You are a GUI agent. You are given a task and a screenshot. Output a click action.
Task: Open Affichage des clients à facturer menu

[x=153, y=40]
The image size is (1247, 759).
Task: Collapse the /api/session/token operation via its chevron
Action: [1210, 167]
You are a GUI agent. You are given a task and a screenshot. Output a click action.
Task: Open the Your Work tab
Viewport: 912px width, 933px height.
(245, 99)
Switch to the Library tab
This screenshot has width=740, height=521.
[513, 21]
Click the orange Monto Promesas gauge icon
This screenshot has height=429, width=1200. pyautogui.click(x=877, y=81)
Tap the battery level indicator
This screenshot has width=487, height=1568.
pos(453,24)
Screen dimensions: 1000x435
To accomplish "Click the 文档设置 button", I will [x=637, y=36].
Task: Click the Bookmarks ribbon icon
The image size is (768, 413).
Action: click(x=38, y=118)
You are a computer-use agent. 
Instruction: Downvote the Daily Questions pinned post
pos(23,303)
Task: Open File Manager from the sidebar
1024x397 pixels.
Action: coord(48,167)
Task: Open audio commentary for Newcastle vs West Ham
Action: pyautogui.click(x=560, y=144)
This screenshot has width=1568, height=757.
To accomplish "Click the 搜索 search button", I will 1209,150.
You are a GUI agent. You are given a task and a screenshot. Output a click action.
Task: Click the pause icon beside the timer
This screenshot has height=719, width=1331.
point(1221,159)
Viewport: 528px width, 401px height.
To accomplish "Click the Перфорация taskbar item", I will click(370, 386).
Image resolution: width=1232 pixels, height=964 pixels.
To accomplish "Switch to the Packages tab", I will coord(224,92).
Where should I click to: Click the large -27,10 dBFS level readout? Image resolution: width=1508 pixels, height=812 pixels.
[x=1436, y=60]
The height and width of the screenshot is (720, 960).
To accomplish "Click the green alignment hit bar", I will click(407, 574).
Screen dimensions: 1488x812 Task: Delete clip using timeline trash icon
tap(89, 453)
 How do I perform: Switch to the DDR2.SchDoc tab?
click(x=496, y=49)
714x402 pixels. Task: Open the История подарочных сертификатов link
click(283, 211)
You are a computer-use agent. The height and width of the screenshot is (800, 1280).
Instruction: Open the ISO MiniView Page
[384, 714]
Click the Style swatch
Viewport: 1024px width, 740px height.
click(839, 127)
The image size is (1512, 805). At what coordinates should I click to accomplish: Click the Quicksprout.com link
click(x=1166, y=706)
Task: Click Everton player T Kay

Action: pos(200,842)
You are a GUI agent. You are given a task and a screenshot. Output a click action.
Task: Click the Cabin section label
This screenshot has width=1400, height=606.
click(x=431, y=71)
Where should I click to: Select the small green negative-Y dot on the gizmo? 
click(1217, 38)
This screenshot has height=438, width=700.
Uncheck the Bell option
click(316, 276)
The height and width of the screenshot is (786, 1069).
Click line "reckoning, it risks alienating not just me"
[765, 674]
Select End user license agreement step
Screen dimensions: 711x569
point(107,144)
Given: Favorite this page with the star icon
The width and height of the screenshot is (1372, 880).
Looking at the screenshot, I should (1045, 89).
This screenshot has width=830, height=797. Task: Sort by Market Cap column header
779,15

....................

> Problem to work on:
Please work out how many lines in the records hold the string "computer", and give only the number.

> Response below:
2